Can't scrape multiple pages using scrapy-playwright api

CONTEXT : I'm just a newbie in web scraping. I was trying to scrape a local e-commerce site. It's a dynamic website so I am using scrapy-playwright(chromium) with proxies.

PROBLEM : It was running smoothly until I tried to scrape multiple pages. I am using multiple Urls with individual page number. But instead of scraping different pages, It's scraping the first page for multiple times. It seems that Playwright is at fault. But I am not sure if it's because wrong code or Bugs. I have tried to do it in different processes but the results are same. I tried with and without Proxies and User-agents. AND CAN'T FIGURE OUT WHY IT'S HAPPENING...

import logging
import scrapy
from scrapy_playwright.page import PageMethod
from helper import should_abort_request


class ABCSpider(scrapy.Spider):
    name = "ABC"
    custom_settings = {
        'PLAYWRIGHT_DEFAULT_NAVIGATION_TIMEOUT': '100000',
        'PLAYWRIGHT_ABORT_REQUEST': should_abort_request
    }

    def start_requests(self):
        yield scrapy.Request(
            url='https://www.daraz.com.bd/xbox-games/?spm=a2a0e.searchlistcategory.cate_6_6.5.2a4e15ab6961xO&page=1',
            meta={
                "playwright": True,
                "playwright_include_page": True,
                "playwright_page_methods": [
                    PageMethod("wait_for_selector", '[class="box--LNmE6"]'),
                ],
            },
        )

    async def parse(self, response):

        total= response.xpath('/html/body/div[3]/div/div[2]/div/div/div[1]/div[3]/div/ul/li[last()-1]/a/text()').extract()[0]
        total_pages = int(total)   #total_pages = 4

        links = []

        for i in range(1, total_pages+1):
            a = 'https://www.daraz.com.bd/xbox-games/?spm=a2a0e.searchlistcategory.cate_6_6.5.2a4e15ab6961xO&page={}'.format(i)
            
            links.append(a)

        for link in links:
            res = scrapy.Request(url=link, meta={
                    "playwright": True,
                    "playwright_include_page": True,
                    "playwright_page_methods": [
                        PageMethod("wait_for_selector",
                                    '[class="box--ujueT"]'),
                    ]})

            yield res and {
                "link" : response.url 
            }

OUTPUT :

[
{"link": "https://www.daraz.com.bd/xbox-games/?spm=a2a0e.searchlistcategory.cate_6_6.5.2a4e15ab6961xO&page=1"},
{"link": "https://www.daraz.com.bd/xbox-games/?spm=a2a0e.searchlistcategory.cate_6_6.5.2a4e15ab6961xO&page=1"},
{"link": "https://www.daraz.com.bd/xbox-games/?spm=a2a0e.searchlistcategory.cate_6_6.5.2a4e15ab6961xO&page=1"},
{"link": "https://www.daraz.com.bd/xbox-games/?spm=a2a0e.searchlistcategory.cate_6_6.5.2a4e15ab6961xO&page=1"}
]

Instead of iterating the pages in the start_requests method you instead are trying to pull number of pages in the parse method and generate further requests from there.

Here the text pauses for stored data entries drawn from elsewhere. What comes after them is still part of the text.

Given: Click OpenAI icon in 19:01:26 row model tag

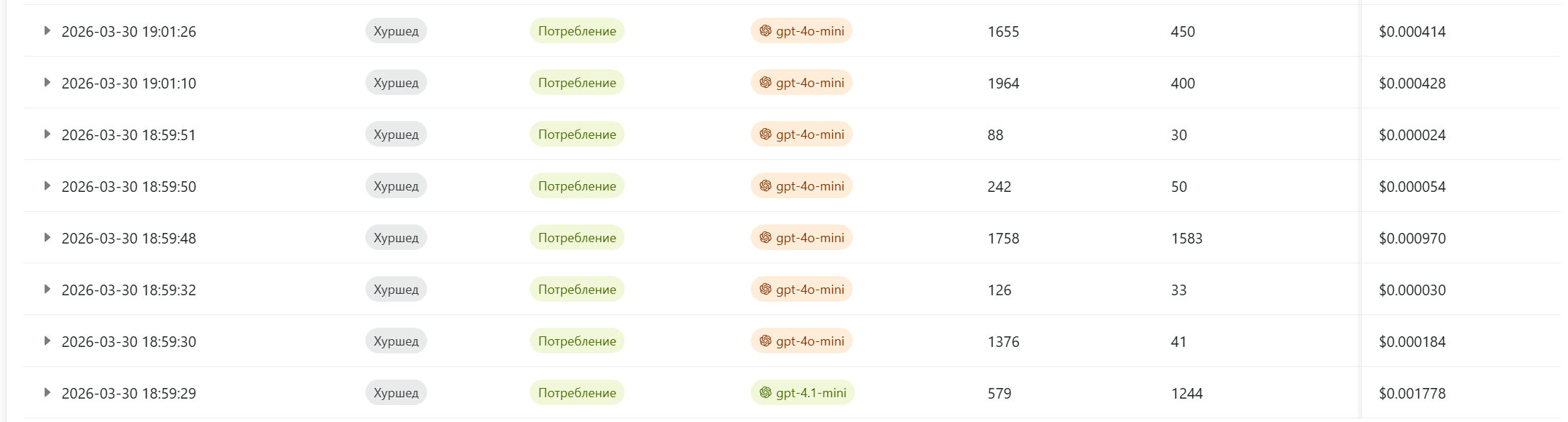Looking at the screenshot, I should (765, 30).
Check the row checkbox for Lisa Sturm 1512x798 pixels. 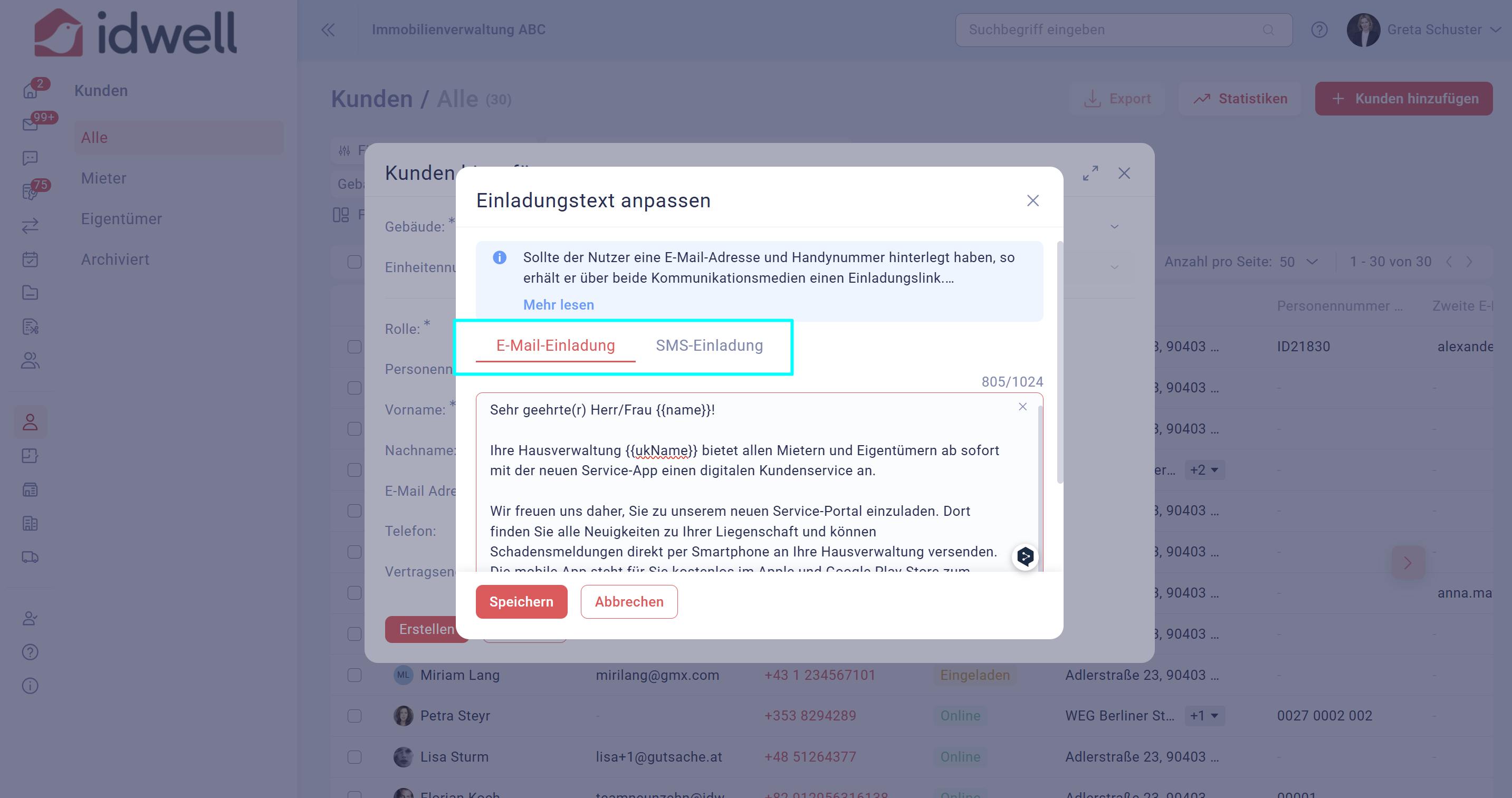[x=354, y=757]
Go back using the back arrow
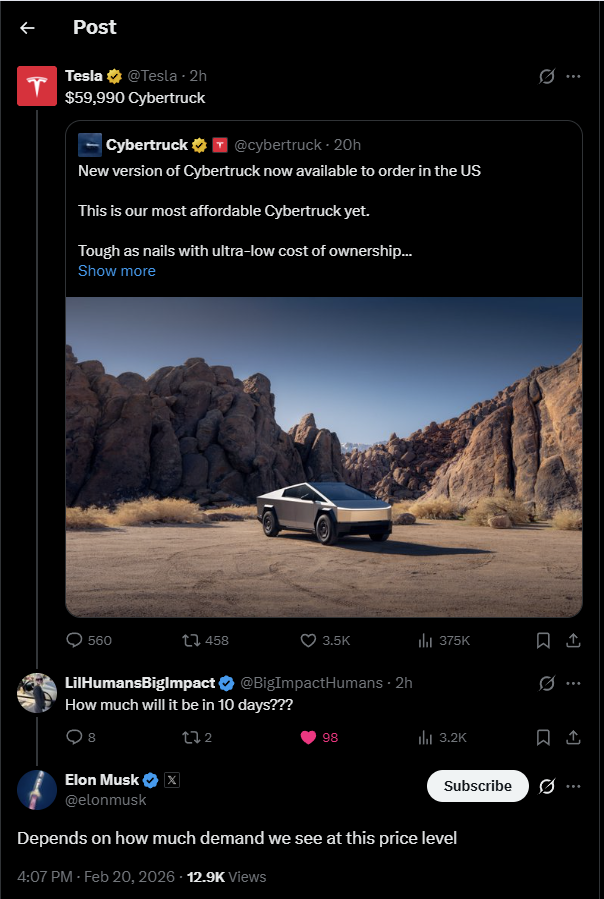The width and height of the screenshot is (604, 899). (x=27, y=28)
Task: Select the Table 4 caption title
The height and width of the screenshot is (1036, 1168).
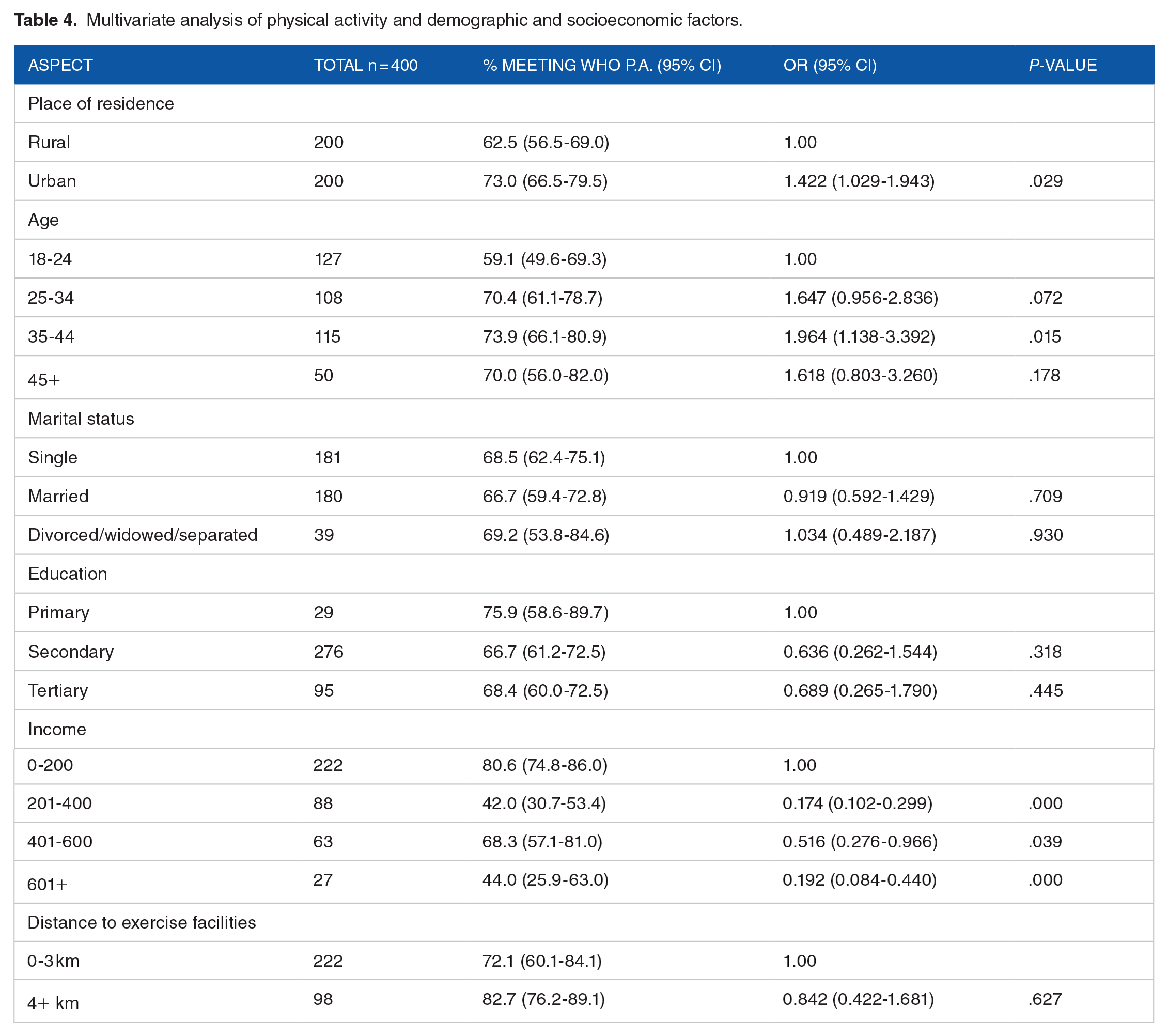Action: [x=378, y=20]
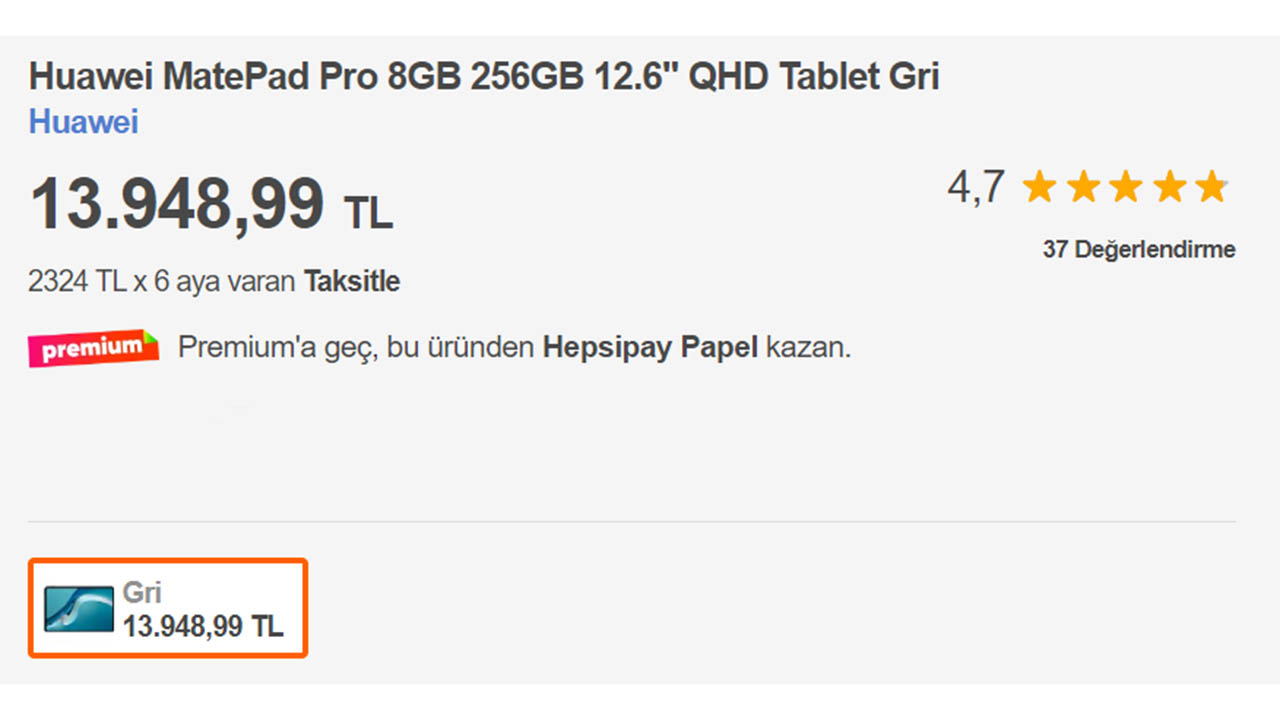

The issue with this strategy is that each one of those requests that you generate in the parse method, is itself parsed by the parse method, so for each and every request you are telling it to generate a whole set of new requests for each and every page it detects from the page number which likely is the same on every page.

Luckily scrapy has a duplicate filter built in so it would likely ignore these duplicates if you were yielding them properly.

The next issue is your yield statement. the expression a and b doesn't return a and b , it only returns b . That is unless a is falsy then it will return a .

So your yield expression...

yield res and {
                "link" : response.url 
            }

will only ever actually yield : {"link": response.url} .


Beyond what I mention above your code doesn't do anything else. However, I am assuming that since you instruct the page to wait for the element with each of the items for sale to render that your eventual goal is to scrape the data from each of the items on the page.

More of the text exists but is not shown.